> Brief
Edit the rows starting at the line containing "Click the word 'Privacy' in the footer" and ending at the line containing "tap(1273, 176)", replacing "pencil" with "pen" and leaving everything else unchanged. Give back only those lines.

Extracted rows:
***
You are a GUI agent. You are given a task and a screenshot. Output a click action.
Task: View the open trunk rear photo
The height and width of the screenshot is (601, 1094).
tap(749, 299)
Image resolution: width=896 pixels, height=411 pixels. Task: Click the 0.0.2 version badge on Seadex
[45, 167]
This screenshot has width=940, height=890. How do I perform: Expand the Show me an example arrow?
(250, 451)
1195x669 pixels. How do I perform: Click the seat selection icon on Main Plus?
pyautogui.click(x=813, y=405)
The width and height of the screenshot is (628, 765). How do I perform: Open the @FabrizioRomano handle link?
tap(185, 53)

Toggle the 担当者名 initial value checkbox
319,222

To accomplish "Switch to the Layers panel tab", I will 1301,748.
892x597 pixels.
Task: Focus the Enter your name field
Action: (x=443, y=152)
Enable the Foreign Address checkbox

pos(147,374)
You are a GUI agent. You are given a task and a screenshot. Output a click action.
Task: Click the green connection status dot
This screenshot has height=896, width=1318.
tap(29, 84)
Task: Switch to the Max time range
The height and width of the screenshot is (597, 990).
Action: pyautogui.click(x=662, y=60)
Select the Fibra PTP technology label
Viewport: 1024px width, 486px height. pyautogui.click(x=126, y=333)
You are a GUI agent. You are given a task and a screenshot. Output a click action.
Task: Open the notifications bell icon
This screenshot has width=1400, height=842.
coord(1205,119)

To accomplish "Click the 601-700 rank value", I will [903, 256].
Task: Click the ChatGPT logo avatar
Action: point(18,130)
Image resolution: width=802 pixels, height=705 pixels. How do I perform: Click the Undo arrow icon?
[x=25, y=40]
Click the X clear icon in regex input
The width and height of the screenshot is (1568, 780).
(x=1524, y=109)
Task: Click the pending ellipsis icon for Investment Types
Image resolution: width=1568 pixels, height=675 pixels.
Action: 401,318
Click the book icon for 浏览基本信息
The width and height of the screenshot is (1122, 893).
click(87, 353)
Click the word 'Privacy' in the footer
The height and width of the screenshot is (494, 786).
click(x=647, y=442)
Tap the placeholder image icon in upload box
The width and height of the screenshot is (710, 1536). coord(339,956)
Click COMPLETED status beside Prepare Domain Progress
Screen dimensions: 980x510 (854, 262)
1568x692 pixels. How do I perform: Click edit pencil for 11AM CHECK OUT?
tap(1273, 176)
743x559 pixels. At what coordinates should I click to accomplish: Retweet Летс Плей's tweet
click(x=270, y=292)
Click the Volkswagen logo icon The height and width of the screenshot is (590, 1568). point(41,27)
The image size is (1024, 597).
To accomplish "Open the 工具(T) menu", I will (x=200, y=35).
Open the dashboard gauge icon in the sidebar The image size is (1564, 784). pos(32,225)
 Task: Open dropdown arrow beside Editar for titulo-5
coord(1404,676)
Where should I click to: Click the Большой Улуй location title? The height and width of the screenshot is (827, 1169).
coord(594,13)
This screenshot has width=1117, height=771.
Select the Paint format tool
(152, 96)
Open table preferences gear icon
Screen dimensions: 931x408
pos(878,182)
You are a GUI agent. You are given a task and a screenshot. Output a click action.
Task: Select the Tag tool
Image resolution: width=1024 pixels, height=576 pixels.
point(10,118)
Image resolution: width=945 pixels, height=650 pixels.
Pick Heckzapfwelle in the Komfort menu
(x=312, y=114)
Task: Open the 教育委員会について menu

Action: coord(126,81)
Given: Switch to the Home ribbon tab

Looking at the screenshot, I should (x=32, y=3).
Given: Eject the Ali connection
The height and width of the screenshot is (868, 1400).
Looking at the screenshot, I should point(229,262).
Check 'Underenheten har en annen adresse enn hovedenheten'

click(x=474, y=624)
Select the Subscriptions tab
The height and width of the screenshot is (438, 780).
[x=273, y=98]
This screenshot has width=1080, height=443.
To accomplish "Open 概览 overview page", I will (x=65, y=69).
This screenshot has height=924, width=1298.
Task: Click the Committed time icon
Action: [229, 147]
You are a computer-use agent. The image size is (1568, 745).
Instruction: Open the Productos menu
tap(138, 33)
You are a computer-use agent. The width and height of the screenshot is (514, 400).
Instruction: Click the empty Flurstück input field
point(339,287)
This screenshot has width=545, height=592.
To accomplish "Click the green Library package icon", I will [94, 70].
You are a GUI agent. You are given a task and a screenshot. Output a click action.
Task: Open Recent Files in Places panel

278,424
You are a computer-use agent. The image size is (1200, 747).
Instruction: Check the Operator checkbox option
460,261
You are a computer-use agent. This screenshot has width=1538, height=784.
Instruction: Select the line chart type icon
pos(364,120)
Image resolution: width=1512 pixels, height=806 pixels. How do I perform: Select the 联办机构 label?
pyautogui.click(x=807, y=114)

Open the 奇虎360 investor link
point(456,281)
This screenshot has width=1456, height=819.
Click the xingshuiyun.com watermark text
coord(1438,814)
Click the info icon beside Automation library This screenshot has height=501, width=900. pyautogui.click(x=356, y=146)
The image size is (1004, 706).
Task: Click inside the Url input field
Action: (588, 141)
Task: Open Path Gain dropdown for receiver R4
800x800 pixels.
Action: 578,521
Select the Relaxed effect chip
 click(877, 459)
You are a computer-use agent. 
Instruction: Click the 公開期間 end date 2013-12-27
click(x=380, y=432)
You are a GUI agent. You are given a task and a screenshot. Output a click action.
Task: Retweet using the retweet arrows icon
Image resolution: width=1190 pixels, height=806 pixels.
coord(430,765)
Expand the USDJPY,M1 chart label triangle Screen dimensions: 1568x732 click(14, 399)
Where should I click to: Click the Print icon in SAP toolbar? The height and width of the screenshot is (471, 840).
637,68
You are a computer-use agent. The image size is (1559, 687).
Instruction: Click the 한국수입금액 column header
***
> Answer to this task
Click the word 'Privacy' in the footer
The height and width of the screenshot is (494, 786).
click(x=647, y=442)
Tap the placeholder image icon in upload box
The width and height of the screenshot is (710, 1536). coord(339,956)
Click COMPLETED status beside Prepare Domain Progress
Screen dimensions: 980x510 (854, 262)
1568x692 pixels. How do I perform: Click edit pen for 11AM CHECK OUT?
tap(1273, 176)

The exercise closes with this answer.